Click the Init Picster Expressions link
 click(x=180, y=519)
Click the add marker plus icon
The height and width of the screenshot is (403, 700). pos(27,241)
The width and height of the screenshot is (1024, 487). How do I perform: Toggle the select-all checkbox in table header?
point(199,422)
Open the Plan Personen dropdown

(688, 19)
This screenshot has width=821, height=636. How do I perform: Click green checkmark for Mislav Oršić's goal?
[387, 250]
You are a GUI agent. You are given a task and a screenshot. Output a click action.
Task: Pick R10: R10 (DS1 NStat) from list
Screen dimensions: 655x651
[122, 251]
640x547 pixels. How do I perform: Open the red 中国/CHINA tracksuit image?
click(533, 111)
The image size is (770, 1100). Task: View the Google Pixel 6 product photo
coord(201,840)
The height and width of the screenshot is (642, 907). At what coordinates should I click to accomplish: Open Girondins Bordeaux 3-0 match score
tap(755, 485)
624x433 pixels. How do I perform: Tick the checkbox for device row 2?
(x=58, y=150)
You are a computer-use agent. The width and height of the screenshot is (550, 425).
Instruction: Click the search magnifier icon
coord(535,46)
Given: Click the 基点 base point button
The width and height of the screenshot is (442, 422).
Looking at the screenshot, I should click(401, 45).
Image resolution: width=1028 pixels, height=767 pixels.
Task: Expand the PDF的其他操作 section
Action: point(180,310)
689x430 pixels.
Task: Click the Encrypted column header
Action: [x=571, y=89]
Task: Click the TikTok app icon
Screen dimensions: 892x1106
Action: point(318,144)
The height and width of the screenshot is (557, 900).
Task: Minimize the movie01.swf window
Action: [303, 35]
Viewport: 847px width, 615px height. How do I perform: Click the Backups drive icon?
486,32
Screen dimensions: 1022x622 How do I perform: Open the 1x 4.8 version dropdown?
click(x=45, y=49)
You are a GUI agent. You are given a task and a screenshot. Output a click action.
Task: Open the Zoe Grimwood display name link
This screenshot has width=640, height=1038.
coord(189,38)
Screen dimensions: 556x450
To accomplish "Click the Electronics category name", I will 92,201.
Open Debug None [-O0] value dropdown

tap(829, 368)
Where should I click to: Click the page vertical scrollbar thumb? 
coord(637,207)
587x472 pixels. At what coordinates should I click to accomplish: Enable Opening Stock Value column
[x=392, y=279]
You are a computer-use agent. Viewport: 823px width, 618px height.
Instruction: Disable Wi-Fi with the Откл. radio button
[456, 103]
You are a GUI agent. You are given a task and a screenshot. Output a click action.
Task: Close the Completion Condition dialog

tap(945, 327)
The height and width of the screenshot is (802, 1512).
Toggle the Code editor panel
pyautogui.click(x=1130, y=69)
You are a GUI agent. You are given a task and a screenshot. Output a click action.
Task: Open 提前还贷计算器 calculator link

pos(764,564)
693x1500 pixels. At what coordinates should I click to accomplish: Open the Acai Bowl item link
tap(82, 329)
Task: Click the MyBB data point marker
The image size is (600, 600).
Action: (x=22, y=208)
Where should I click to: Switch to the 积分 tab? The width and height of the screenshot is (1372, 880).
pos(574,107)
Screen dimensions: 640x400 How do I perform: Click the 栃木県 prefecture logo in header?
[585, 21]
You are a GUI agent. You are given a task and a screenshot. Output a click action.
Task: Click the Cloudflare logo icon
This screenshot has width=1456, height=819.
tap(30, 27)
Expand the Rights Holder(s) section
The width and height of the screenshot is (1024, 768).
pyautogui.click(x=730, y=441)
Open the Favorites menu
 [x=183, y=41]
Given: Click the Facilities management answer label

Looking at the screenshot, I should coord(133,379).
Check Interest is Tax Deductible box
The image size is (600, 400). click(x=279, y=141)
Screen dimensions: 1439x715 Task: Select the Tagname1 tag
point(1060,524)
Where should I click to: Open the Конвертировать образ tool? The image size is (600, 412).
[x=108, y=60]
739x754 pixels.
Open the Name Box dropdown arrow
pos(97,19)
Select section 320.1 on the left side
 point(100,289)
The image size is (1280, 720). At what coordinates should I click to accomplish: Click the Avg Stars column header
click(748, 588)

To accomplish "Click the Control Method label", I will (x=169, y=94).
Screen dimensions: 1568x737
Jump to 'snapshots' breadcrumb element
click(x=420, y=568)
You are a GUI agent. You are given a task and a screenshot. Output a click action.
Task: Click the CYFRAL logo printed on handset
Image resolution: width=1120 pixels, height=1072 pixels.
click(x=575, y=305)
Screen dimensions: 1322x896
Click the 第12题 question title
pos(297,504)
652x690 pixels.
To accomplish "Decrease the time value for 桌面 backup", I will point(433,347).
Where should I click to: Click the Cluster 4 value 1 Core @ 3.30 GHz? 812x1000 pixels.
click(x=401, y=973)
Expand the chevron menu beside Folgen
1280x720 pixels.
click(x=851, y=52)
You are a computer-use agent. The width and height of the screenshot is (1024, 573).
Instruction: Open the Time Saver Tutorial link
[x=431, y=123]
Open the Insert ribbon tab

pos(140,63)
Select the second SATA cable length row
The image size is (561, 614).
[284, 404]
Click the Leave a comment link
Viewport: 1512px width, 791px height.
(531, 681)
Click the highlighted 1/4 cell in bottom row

- - -

EXERCISE DESCRIPTION:
In the records above, some lines hold the word "computer". Say how many, and nothing more.

SOLUTION:
3